When you eventually move on to try real eggs you should start with well cooked hard boiled eggs, then move onto softer cooked, and finally runny egg. Take it slowly and start off by just having a mouthful of cooked egg; I found that by taking this slow approach to reintroduction my body is no longer worried about me eating eggs. It’s kind of like tricking it into accepting eggs again, they aren’t harmful in themselves, it’s my body that is overreacting to them for some reason and by teaching it slowly that eggs are OK you can overcome an intolerance.

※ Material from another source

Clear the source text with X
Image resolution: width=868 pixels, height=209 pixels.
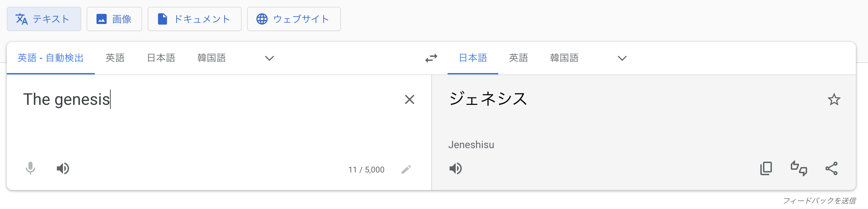coord(410,99)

I am now able to eat mayonnaise and runny egg, although I am careful not to overdo it, and do prefer my eggs well cooked, just to be on the safe side. It really is quite liberating! Who would have thought that being able to eat such an unassuming tiny little egg would give me so much joy? Yesterday I had a bacon and runny egg sandwich (with no butter!) whilst out for lunch with a friend and I enjoyed every minute of it. It was delicious, and today I have no adverse reactions.
Please take care – seek expert advice
Before deciding to reintroduce any foods I would urge you to speak to your doctor or dietician first to make sure they think it’s a good idea. I had skin tests and blood tests to make sure I didn’t have a real allergy to eggs before I started to reintroduce them. Never experiment with eating foods you think you have a real allergy to as this could be dangerous. Please also be really careful if you also have a dairy allergy because scrambled eggs and omelettes are often made with butter, milk or cream.
So what’s next? Tomatoes…
Next on my list is tomatoes. I ate them by mistake a few weeks ago in kidney beans; the tin contained tomato and chilli sauce and I hadn’t realised, they looked just like the normal kidney beans I buy. They tasted delicious but I was awake in the night with sweats, weeping skin and welts like nettle rash all over my face and neck. Not very nice! By the morning I just had red sore looking skin on my face. When I reintroduce them I will start with a tiny amount of very well cooked tomato; foods change when they are cooked and often become much easier for the body to digest. Make sure you don’t have a special party or meeting the following day when you reintroduce food and be very very careful. If in doubt, don’t do it, and always follow the advice of your doctor, dietician or allergy specialist.
I’d love to hear from anyone who has any intolerances and would like to reintroduce them, or anyone who has successfully reintroduced foods to their diet. Let me know how you get on and please be careful.